What to produce
Nothing but the lines below from the one with "You are a GUI" through the one with "Task: Click muted" should be output, each exactly as given, and no pictures.

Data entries
----
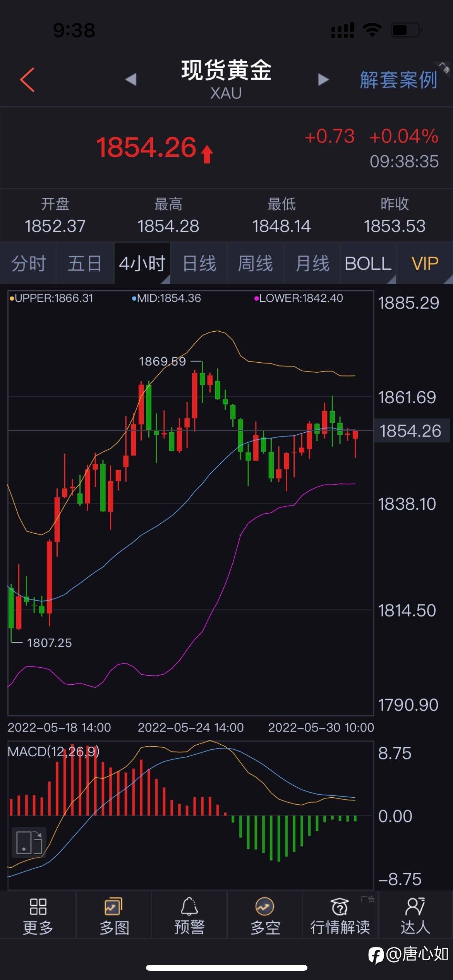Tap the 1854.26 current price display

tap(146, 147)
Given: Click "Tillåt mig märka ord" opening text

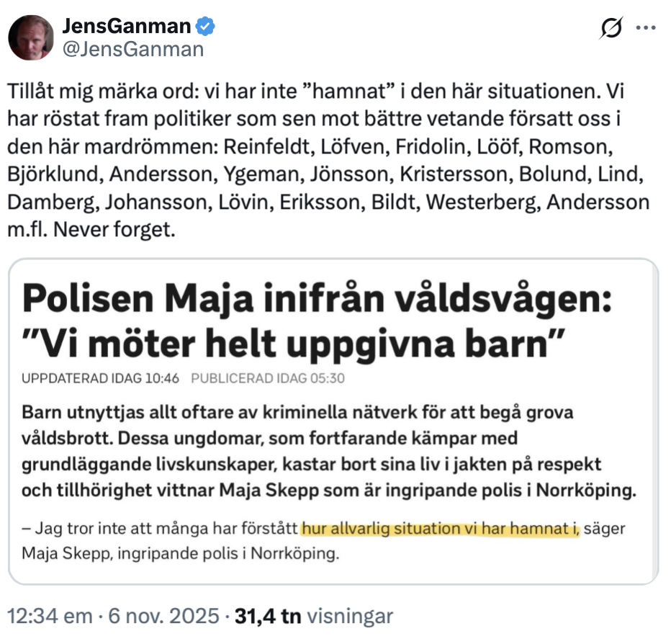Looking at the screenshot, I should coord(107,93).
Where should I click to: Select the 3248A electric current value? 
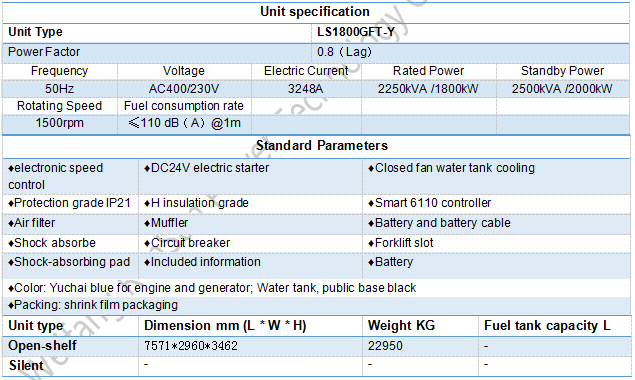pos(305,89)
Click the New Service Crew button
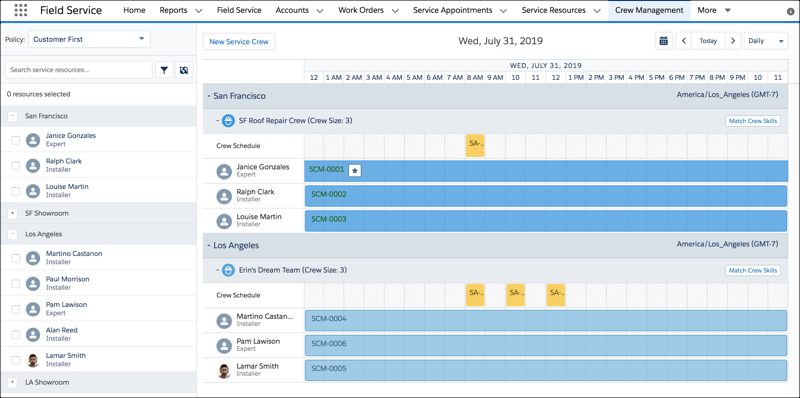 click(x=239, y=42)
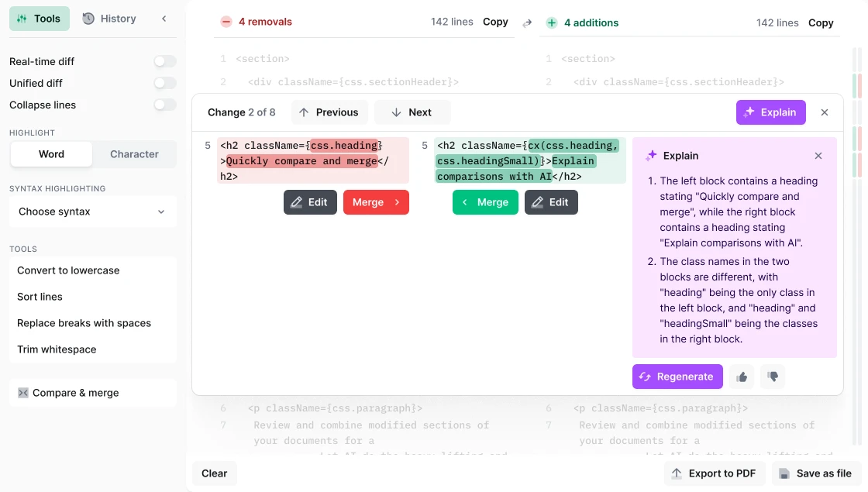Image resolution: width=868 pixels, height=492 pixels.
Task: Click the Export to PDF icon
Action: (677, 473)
----
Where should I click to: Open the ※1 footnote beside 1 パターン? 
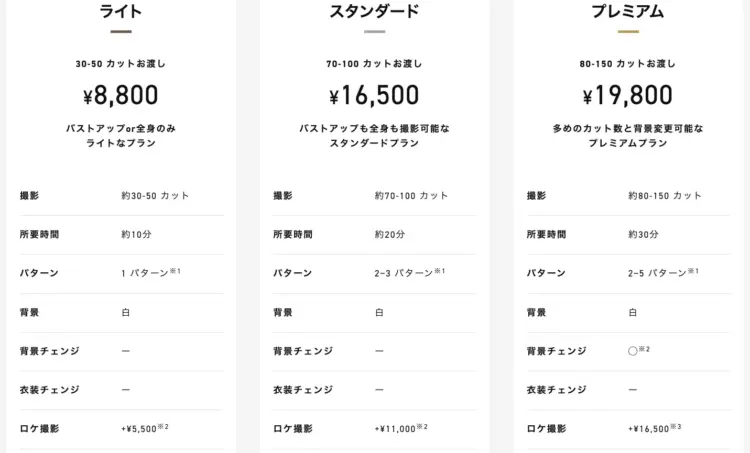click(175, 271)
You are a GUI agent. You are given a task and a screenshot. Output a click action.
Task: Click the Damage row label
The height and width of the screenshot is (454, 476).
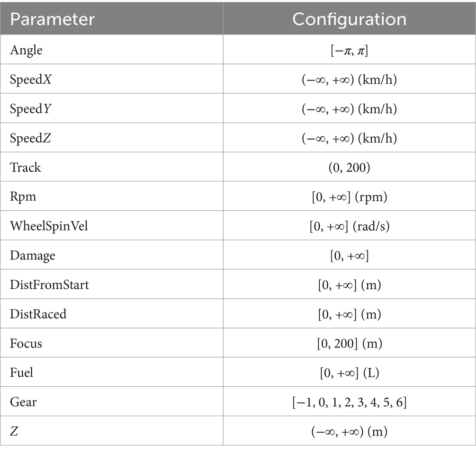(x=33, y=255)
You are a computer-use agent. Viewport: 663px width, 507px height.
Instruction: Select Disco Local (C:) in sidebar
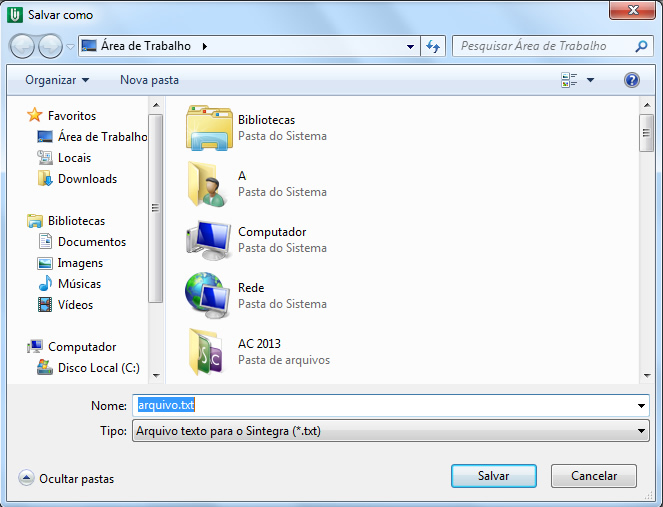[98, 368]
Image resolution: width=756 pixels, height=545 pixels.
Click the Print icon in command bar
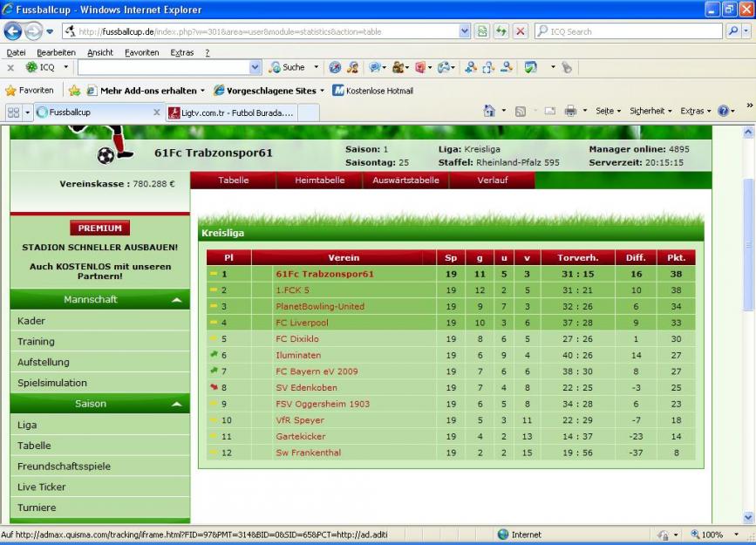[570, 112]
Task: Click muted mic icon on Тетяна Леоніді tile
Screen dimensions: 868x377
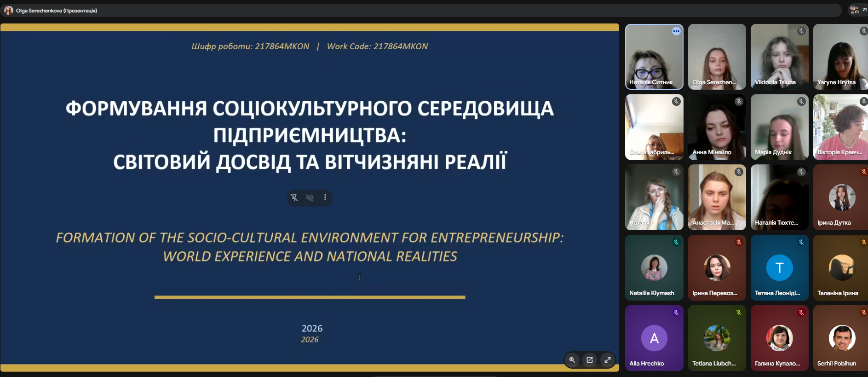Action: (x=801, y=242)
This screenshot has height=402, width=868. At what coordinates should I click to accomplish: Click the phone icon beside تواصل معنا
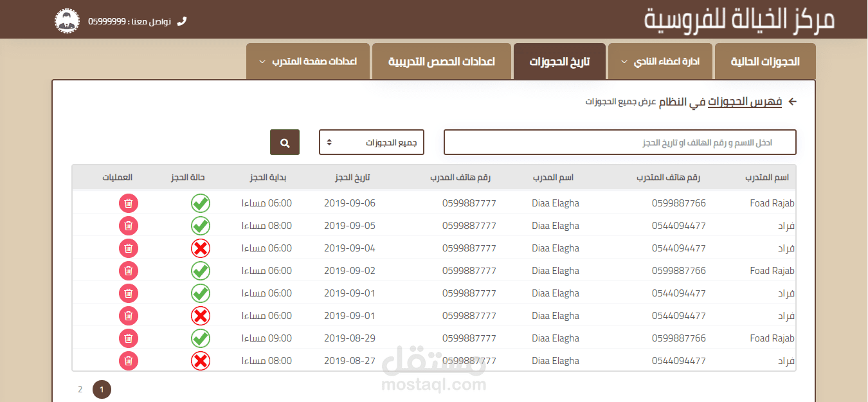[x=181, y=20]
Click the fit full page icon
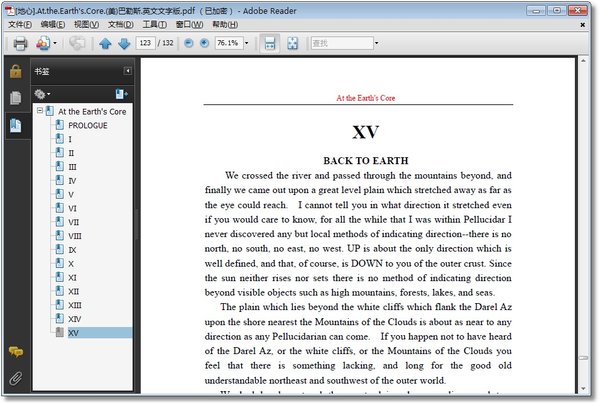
----
Your solution
You are a GUI agent. You are given a task and a screenshot. Output a click action.
Task: Click the Damage row label
The height and width of the screenshot is (454, 476).
(x=33, y=255)
You are a computer-use agent. Viewport: 663px width, 507px height.
Instruction: Select Disco Local (C:) in sidebar
[98, 368]
Image resolution: width=756 pixels, height=545 pixels.
Click the Print icon in command bar
[570, 112]
Task: Click muted mic icon on Тетяна Леоніді tile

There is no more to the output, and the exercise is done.